Kapitalisme dan penjajahan ekonomi
Realitas global saat ini menunjukkan bahwa sebagian besar negara di dunia menganut sistem kapitalisme. Sistem ini berorientasi pada keuntungan, dominasi modal, serta persaingan bebas yang kerap mendorong eksploitasi sumber daya alam secara besar-besaran.

Dalam praktiknya, negara-negara maju dan elit ekonomi global memanfaatkan kekuatan finansial serta teknologi untuk menguasai sumber daya energi di berbagai negara berkembang. Mereka masuk dengan membawa investasi dan teknologi, kemudian mengelola sumber daya tersebut demi meraih keuntungan ekonomi yang sangat besar.

Sebaliknya, negara pemilik sumber daya sering kali hanya memperoleh porsi keuntungan yang jauh lebih kecil. Bahkan tidak jarang negara tersebut tetap bergantung pada pihak luar dalam hal teknologi, modal, hingga pengolahan energi.

Ketika ketergantungan ini terjadi, maka sesungguhnya yang berlangsung adalah bentuk penjajahan modern. Bukan lagi melalui ekspansi militer, tetapi melalui kendali ekonomi dan penguasaan sumber daya strategis.

Islam dan solusi kedaulatan energi
Dalam pandangan Islam, energi dan sumber daya alam termasuk dalam kategori kepemilikan umum yang tidak boleh dimonopoli oleh individu ataupun korporasi, apalagi diserahkan kepada pihak asing.

Rasulullah SAW bersabda: “Kaum Muslim berserikat dalam tiga perkara: air, padang rumput, dan api.” (HR. Abu Dawud dan Ahmad).

Para ulama menjelaskan bahwa istilah “api” dalam hadits tersebut mencakup berbagai bentuk sumber energi yang menjadi kebutuhan publik. Karena itu, pengelolaannya harus berada di tangan negara dan diperuntukkan bagi kemaslahatan seluruh rakyat.

Dalam Islam, negara memiliki kewajiban untuk mengelola sumber daya alam secara amanah demi memenuhi kebutuhan masyarakat. Hal ini sejalan dengan sabda Rasulullah SAW:
“Imam (pemimpin) adalah pengurus rakyat dan ia bertanggung jawab atas rakyatnya.”(HR. Bukhari dan Muslim).

Negara harus memastikan bahwa energi tersedia bagi masyarakat secara cukup, mudah diakses, tidak dimonopoli pihak tertentu, serta tidak dijadikan alat eksploitasi ekonomi.

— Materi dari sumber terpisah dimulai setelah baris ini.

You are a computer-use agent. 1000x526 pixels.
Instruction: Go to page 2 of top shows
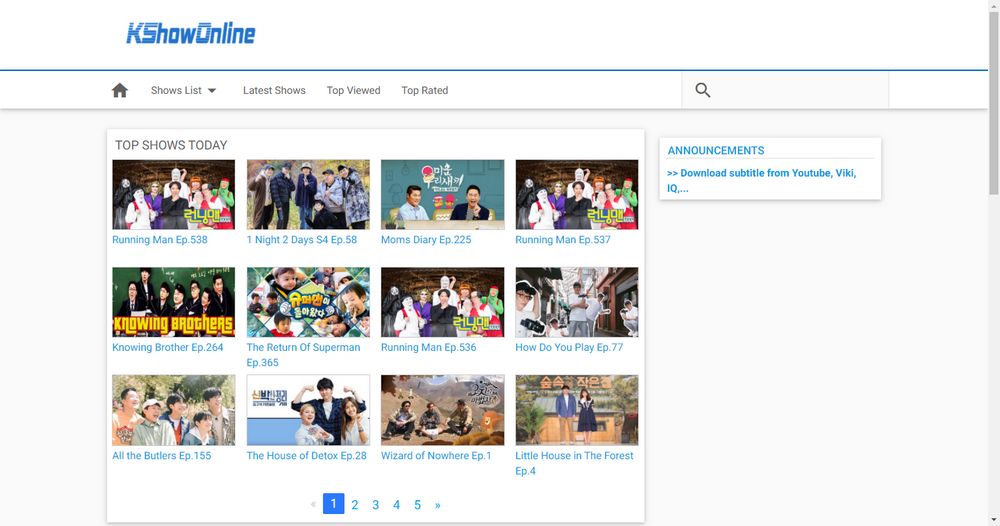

Pengelolaan energi juga tidak boleh bergantung pada pihak asing, terlebih pada negara yang memiliki kepentingan dominasi. Ketergantungan semacam ini berpotensi membuka ruang tekanan politik dan ekonomi dari luar.

Dengan kekayaan sumber daya alam yang melimpah, negeri-negeri Muslim sejatinya memiliki potensi besar untuk mewujudkan kesejahteraan masyarakat. Negara berkewajiban memastikan bahwa hasil pengelolaan kekayaan alam tersebut dapat dinikmati secara merata oleh seluruh rakyat, tanpa memandang wilayah atau daerah asal sumber daya tersebut.

Karena itu, upaya menghentikan dominasi kapitalisme global atas sumber daya negeri-negeri Muslim menjadi sebuah keniscayaan.

Jalan keluarnya adalah dengan menerapkan pengelolaan sumber daya alam berdasarkan prinsip-prinsip syariat Islam agar kekayaan alam benar-benar menjadi sumber kemakmuran bagi umat.